Soil sensor minimises environmental damage
Murata has announced a highly accurate soil sensor that contains three sensors in one package. Aimed at the agricultural and horticultural industries, the sensor enables growers to increase the yield and quality of crops while experiencing lower costs associated with reduced water and fertiliser usage, these being the most important application areas for the sensor.
Murata has initiated projects using the soil sensor with partners all over the world. One example is a collaboration with Vietnam’s Can Tho University which began in 2017. The university has a deep knowledge of agricultural and environmental research in the Mekong Delta, and the project included conducting field trials of a soil monitoring system to observe the condition of agricultural land in the delta.

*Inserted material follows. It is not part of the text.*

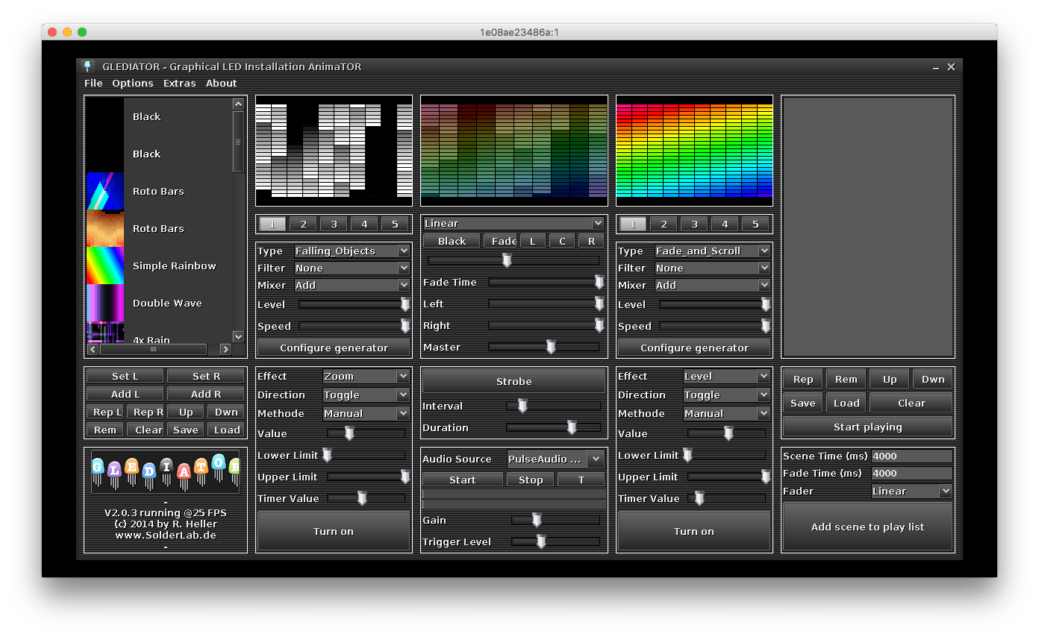
Task: Click the GLEDIATOR LED bulbs logo
Action: (x=165, y=471)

Vietnam’s Mekong Delta region is subject to the salinity impact from the infiltration of seawater during the dry season as a result of a decline in the volumetric flow rate of the Mekong River, and the action of the tides under the impact of climate change driven by global warming. In addition to salt damage, the environment for agriculture has become harsher due to the increasing severity of droughts and floods.
Murata developed a compact 13cm sensor that draws on the company’s know-how and expertise in the fields of electronic components, circuit design and software design to measure the condition of agricultural land, and to channel water with high precision. Combining these observations with independently developed monitoring tools it is possible to visualise and analyse the environmental conditions with a view to making improvements.
In this way the sensor contributes to the implementation of IT in agriculture in the Mekong Delta region by preventing salt damage to rice paddies and orchards, ameliorating salt and sulfur contamination of agricultural land and water channels, and creating a mechanism to comprehensively manage fertilisers, crops and irrigation systems.
The sensor is able to monitor two types of electrical conductivity (EC), temperature and the moisture content of the soil. Being able to accurately diagnose EC levels enables growers to realise ideal fertiliser timing, and of course the water content of the soil similarly enables accurate and timely watering. By being able to use water intelligently, this valuable resource is not wasted, thus helping the environment.
Able to operate from a three to 6.5V, 50mA (maximum) supply, the sensor’s EC measurement range is zero to 5.0dS/m with an accuracy of ±3% full scale. Its moisture measurement range is 0 to 60%VWC at an accuracy of ±3% full scale, and its temperature range is -20 to +70°C with an accuracy of ±1°C.
Protected to IP68 dust and water resistance including reliable rust proofing for use in harsh environments, this high performing, highly accurate sensor is more rugged than competing sensors of its type and accordingly is positioned at the high end of its genre. The sensor’s interface capability embraces UART, RS232E, RS485 and SDI-12, and maximum cable length is specified as 3m@UART, 10m@RS232E and 300m@RS485.
In the project, the wireless transmitter-receiver system used consisted of a gateway, a router and several sensor nodes. Each sensor node is made up of a transmitter and three sensor units to measure the soil, field and channel water quality, and the sensing data is accumulated in the cloud. The sensor provides high-precision analysis of conditions by utilising a uniquely shaped sensor element and a proprietary algorithm. It is able to run for over a year of continuous operation on three size AA batteries.